To quote Democratic Presidential nominee/budding Westchester real estate tycoon Hillary Clinton from last night’s debate, “Woo! OK.” That pretty much sums up how most of America feels after watching the former First Lady, New York Senator and Secretary of State spar with Republican opponent Donald Trump for 90-plus minutes last night at Hofstra University.
There were highs, there were lows, there was poise and there was panic. Odds are, with two debates remaining (on October 9 and 16, respectively), partisan voters haven’t veered from their gut, while undecided or third-party outliers saw and heard little to compel them toward either primarily appointed candidate.
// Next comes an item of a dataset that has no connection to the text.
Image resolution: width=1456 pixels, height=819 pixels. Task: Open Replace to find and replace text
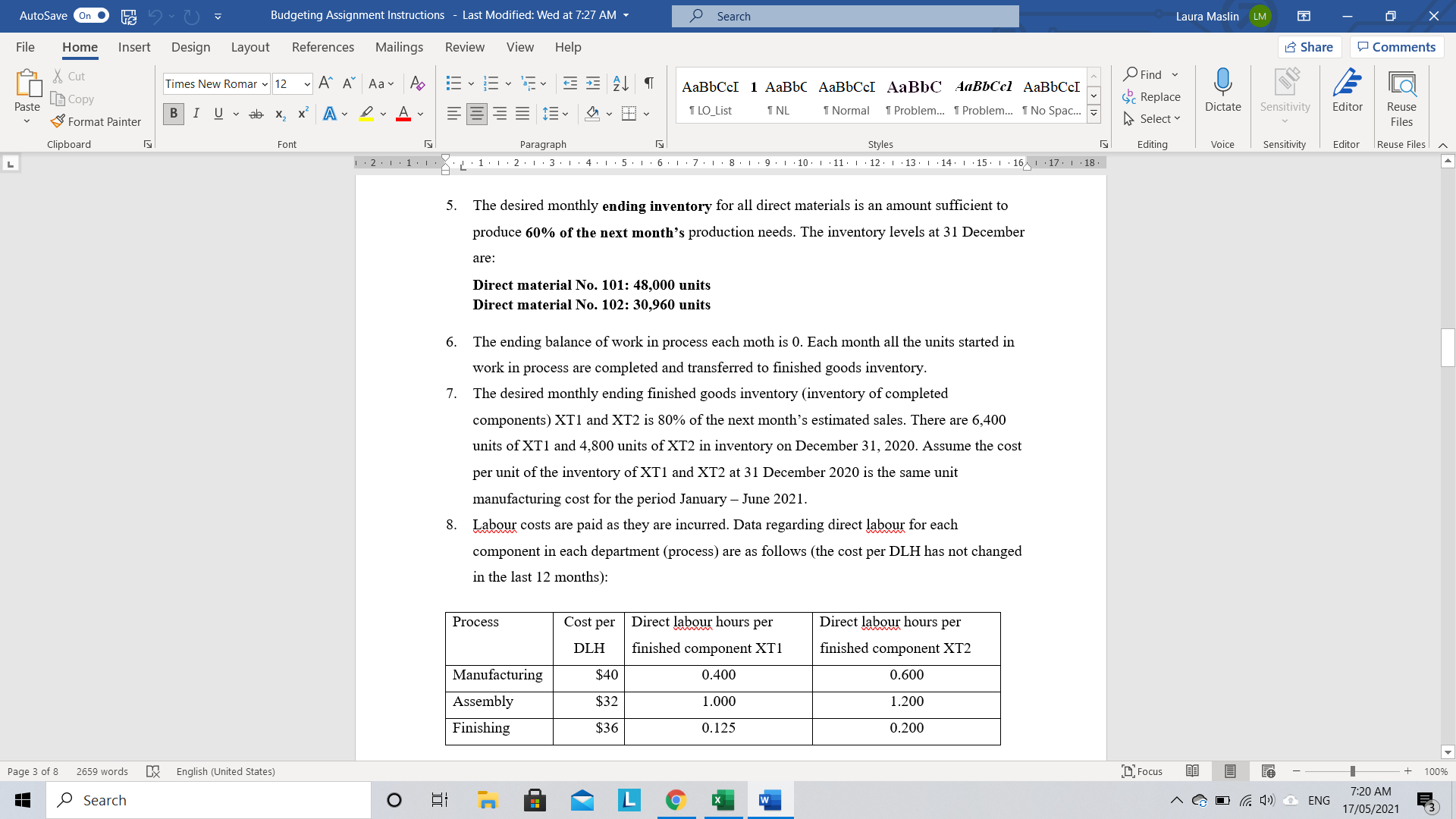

We, of course, shall maintain our editorial objectivity. That’s not to say we didn’t tune in. We were indeed rapt, and these were the five most significant insights we gleaned from Hillary v. Donald, Round 1.
The Pop-Culture Clash
It’s not very often both Howard Stern and Rosie O’Donnell get name-dropped in the course of a Presidential debate, but here we are, in a campaign like no other. Trump once again reiterated that an off-the-cuff remark on Stern’s radio show during the early stages of our intervention in Iraq has been broadly interpreted as having endorsed the war. And toward the end of the proceedings, on the issue of his characterizations of women, Trump himself cited his notorious attacks on Rosie O’Donnell, doubling down by remarking, “I think everybody would agree she deserves it and nobody feels sorry for her.” For anyone already leery that both Trump and Clinton are ringleaders of a celebrity circus, neither reference could have been reassuring. But on the other hand, Baba Booey!
Being a Moderator Is Hard
Pity Lester Holt. The NBC news anchor was bound to get slammed from the right for being soft on Hillary, as well as held to a high standard of due diligence by liberals, especially after the Matt Lauer fiasco. Holt (who, incidentally, is a registered Republican) was seemingly more at ease admonishing the occasionally vocal live audience than either candidate, though he arguably held his ground amid Trump’s abrupt outbursts and efforts to redirect lines of inquiry. As expected, the reviews were mixed: The Street applauded his largely laissez-faire approach, while FOX News claimed he stacked the deck against their preferred conservative nominee. Your move, Anderson Cooper.
Bill of Lefts
The legacy of Clinton’s husband loomed large over last night’s exchanges. Trump wasted little time blasting the North American Free Trade Agreement (NAFTA), one of Bill’s most significant and divisive concords while in office. And then there was the scuttlebutt over whether Trump’s campaign invited Clinton sex-scandalite Gennifer Flowers to the debate (Donald’s team insists that was a false rumor). Hillary, for her part, stood firm in saluting her husband’s presidential initiatives. Bill, for his part, has stayed mum over the past 12 hours, save a straightforward Tweet this morning encouraging citizens to register and vote. That dog.
Checks and Balances
As in the enormous sums that both candidates can claim in their accounts. Trump didn’t flinch when it came to the subject of his earnings. The real estate magnate boasted of reaping $694 million last year. He then defied Clinton or anyone else to fact-check his financial accumulations at various “fine institutions” while the IRS continues auditing his wealth. Clinton (who has released her tax returns) deflected attention from her own status among the one percent by accusing Trump of a “bait and switch” on the topic, questioning his forthrightness, and sticking concretely to her agenda for bringing the lower and middle classes back to livable wages. Though for disaffected millennials eyeing Gary Johnson or Jill Stein, they may have looked at their screens and simply seen a pair of rich, un-relatable hucksters. Did we mention they both have a lot of money?
No Russian to Judgment
There’s plenty of ground left to cover in rounds two and three, from the crisis in Syria and what it portends for future overseas instability; the delicate dance of international diplomacy; whether we’re headed to another Cold War or just self-fulfilling it so; more incisive clarity on how to combat the viral expanse of terrorist extremists; what job creation on our soil is going to really look like beyond the platforms and promises; and a host of social justice issues that are what currently matter most to millions of Americans. Between now and then, all we can do is keep an eye on whether Trump stays the course of campaigning between debates rather than polishing his technique, and if Hillary can dissuade skeptics that she’s not laying low and prepping as a means of monitoring her stamina. Either way, we’re already exhausted.